Given this wonderfully complex pedigree, where do the owners of Black Caviar go with her? It seems unlikely that her owners are willing to send her to England this year—it had been speculated she might be bred to Frankel—so it looks like one of the top Australian sires will be the winner.

In 2012 five stallions stood in Australia for A$100,000 or more. They were, in order, Fastnet Rock  (by Danehill), Redoute's Choice (by Danehill), More Than Ready  (by Southern Halo), Street Cry (by Machiavellian), and Lonhro (by Octagonal).

The highest-priced, Fastnet Rock, is out of a Royal Academy mare, and since inbreeding to Royal Academy 3x3 is not ideal (in my opinion), we can probably knock him off the list.

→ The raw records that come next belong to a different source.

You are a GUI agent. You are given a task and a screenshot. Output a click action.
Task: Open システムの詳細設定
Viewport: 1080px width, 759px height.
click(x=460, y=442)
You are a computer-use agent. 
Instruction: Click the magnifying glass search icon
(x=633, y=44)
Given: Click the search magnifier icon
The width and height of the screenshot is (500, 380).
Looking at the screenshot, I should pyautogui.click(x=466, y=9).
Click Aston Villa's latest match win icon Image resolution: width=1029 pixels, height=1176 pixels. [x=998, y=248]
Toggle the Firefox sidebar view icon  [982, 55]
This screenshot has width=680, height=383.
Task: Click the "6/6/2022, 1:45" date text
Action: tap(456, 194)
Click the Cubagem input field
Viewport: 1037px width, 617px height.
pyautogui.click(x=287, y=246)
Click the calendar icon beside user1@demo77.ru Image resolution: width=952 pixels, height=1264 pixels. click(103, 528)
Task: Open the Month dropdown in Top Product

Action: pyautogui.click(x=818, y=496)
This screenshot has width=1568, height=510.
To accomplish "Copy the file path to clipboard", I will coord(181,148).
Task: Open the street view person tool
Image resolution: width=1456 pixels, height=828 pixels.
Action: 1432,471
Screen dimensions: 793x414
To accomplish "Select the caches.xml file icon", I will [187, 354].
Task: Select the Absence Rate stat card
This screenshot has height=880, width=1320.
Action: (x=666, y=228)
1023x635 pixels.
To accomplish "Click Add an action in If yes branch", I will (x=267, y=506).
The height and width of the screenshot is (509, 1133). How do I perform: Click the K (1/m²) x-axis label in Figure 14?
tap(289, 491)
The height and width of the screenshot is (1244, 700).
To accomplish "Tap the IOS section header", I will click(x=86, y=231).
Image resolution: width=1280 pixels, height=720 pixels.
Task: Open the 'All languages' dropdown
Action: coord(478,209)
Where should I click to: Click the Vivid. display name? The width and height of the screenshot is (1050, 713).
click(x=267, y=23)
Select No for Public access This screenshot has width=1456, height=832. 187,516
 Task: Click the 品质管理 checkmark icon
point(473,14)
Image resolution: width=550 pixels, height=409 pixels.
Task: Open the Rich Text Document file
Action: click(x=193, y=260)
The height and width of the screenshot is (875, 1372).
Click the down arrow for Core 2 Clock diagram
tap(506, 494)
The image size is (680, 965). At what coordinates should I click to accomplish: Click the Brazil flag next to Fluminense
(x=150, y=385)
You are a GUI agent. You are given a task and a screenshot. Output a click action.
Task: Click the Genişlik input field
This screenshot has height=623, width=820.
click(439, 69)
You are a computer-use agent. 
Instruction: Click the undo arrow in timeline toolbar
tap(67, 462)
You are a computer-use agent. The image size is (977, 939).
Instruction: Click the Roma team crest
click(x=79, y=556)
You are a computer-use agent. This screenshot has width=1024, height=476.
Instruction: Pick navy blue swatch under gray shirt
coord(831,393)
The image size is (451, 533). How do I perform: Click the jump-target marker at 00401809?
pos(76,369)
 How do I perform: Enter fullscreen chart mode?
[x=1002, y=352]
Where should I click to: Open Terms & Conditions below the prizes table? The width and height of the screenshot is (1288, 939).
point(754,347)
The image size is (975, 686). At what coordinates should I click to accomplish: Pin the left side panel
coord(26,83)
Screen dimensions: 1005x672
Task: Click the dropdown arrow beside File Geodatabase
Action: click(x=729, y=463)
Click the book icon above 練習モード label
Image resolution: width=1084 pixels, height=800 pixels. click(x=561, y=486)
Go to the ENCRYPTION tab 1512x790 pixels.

Redoute’s Choice is out of a mare by Canny Lad, another Australian speed line, by Bletchingly out of a mare by Lunchtime. This would create linebreeding 5x5 to Lunchtime, found in Black Caviar’s dam through Snippets. Redoute’s Choice’s second dam is by Nijinsky II, who would be 4x4 in this mating, and she’s bred on a similar Northern Dancer/Sir Ivor cross as Helsinge’s grandsire Green Desert. I like this mating very much, and this would get my vote, if anyone’s asking.